'Good economics is good politics': CPD fellow calls for macroeconomic reforms to restore banking sector confidence
Our first priority must be to achieve stability before we focus on growth, CPD distinguished fellow Mustafizur Rahman says.
Politicians must understand that good economics is good politics, said Centre for Policy Dialogue (CPD) distinguished fellow Mustafizur Rahman, stressing that governance reforms and stronger macroeconomic management are essential to restoring confidence in Bangladesh's banking sector ahead of the FY2026-27 budget.
Speaking at a pre-budget seminar titled "Budget 2026-27 and the Banking Sector: Expectations from the New Government" in Dhaka today (9 June), he said Bangladesh's banking challenges cannot be addressed through banking-sector measures alone.
"Our first priority must be to achieve stability before we focus on growth," he said, pointing to sluggish private-sector credit growth, declining business confidence, rising non-performing loans (NPLs), and broader macroeconomic vulnerabilities.
He noted that private-sector credit expansion remains well below Bangladesh Bank's targets, while sluggish export growth and lower imports of capital machinery indicate a slowdown in investment activity.
The economist underscored the importance of governance reforms and central bank independence, arguing that inflation acts as an additional burden on ordinary citizens and widens economic inequality.
He also warned about the increasing fiscal pressure created by government debt servicing obligations.
To ease pressure on the banking system, he recommended revitalising the capital market, introducing alternative financing instruments such as municipal bonds, expanding student loan programmes, and taking stronger action against wilful loan defaulters.
Also speaking at the seminar, Sohail R K Hussain, managing director of Bank Asia PLC, said governance failures remain at the core of the banking sector's problems.
"Nearly 85% of non-performing loans are concentrated in just 10 to 12 banks, most of which are state-owned," he said, adding that depositors deserve transparency regarding measures being taken by the government and Bangladesh Bank to address the crisis.
While acknowledging recent initiatives aimed at strengthening Bangladesh Bank's autonomy, Hussain said their implementation remains incomplete. He called for a more robust system of checks and balances involving bank boards, management, auditors and rating agencies under effective central bank oversight.
"When non-performing loans reach Tk6,00,000 crore, it signals deep structural weaknesses within the system," he said, urging comprehensive reforms to restore governance standards and public trust.
Professor Dr Rummana Huque of the University of Dhaka highlighted the impact of inflation, unemployment and poverty on households, urging the government to safeguard spending on health, education and social protection in the upcoming budget.

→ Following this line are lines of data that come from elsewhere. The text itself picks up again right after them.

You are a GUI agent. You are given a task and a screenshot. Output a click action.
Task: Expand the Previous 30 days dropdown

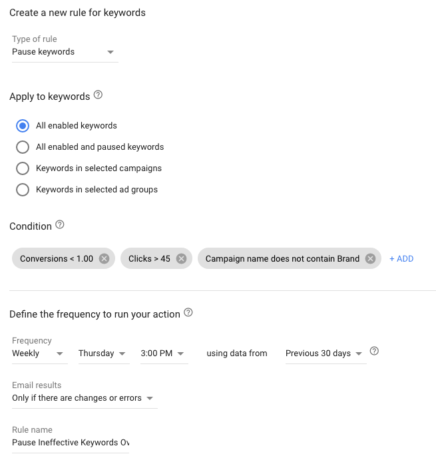(326, 353)
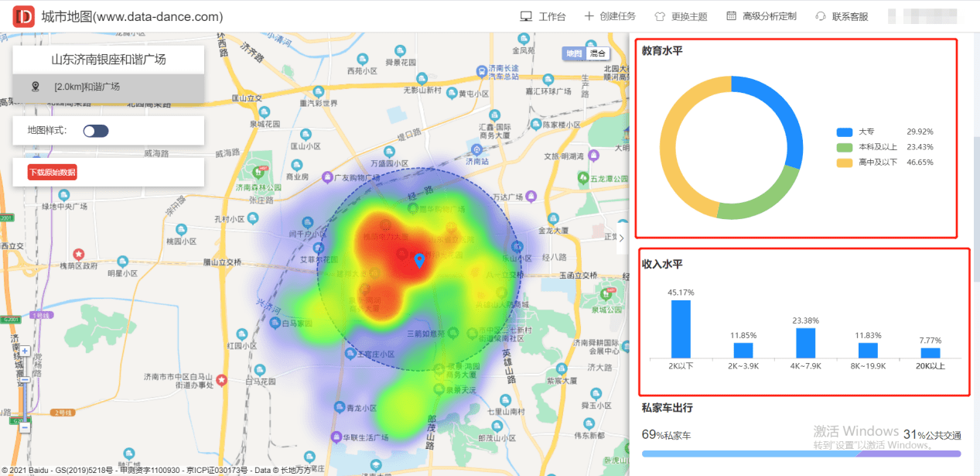The image size is (980, 476).
Task: Click the 2K以下 income bar
Action: click(681, 329)
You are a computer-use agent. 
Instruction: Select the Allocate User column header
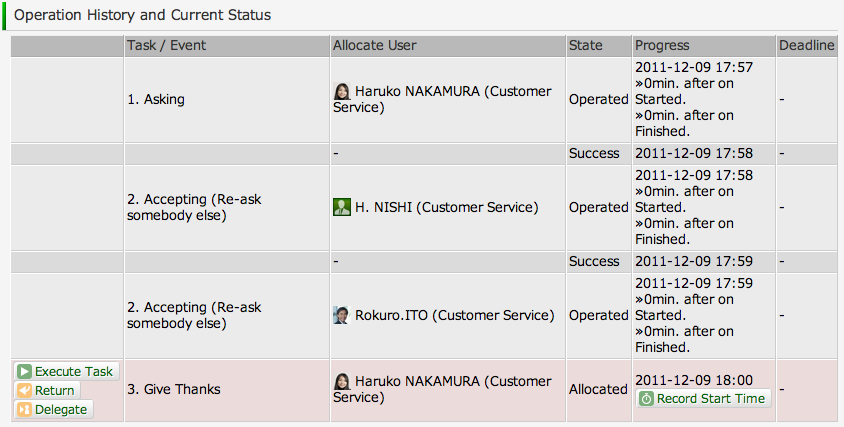tap(374, 46)
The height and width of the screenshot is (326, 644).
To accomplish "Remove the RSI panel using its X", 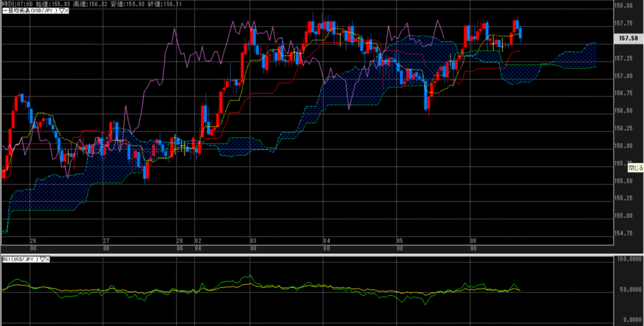I will [x=49, y=259].
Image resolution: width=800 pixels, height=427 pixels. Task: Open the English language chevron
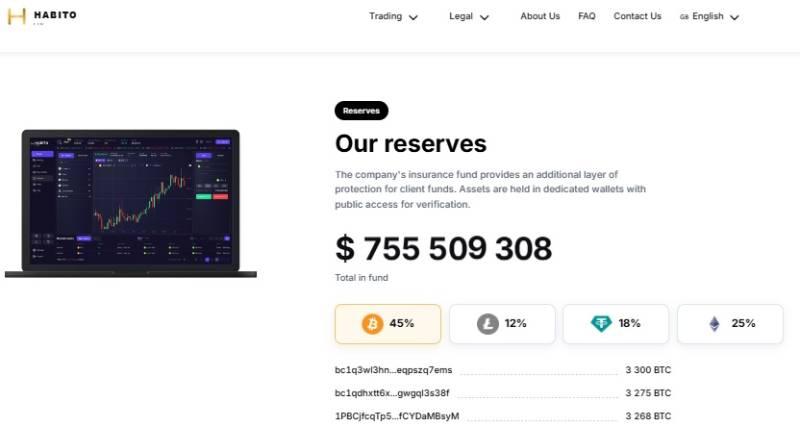point(735,17)
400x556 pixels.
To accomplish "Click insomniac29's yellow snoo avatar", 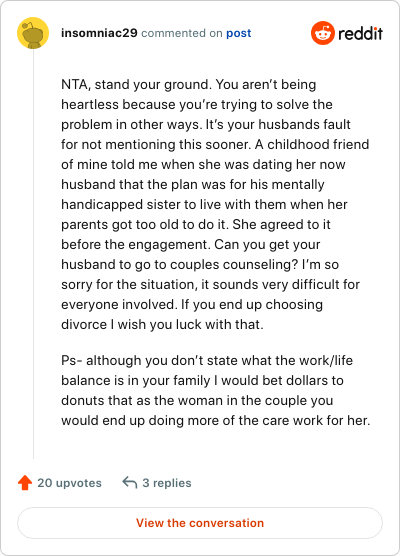I will pyautogui.click(x=33, y=33).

She also called for improved access to finance for women entrepreneurs and stronger governance across the banking sector.
Participants at the seminar emphasised that controlling inflation, mobilising revenue, reforming the banking sector and encouraging productive private-sector investment should be key priorities in the FY2026-27 budget, arguing that sustainable economic growth will depend on restoring confidence and strengthening governance.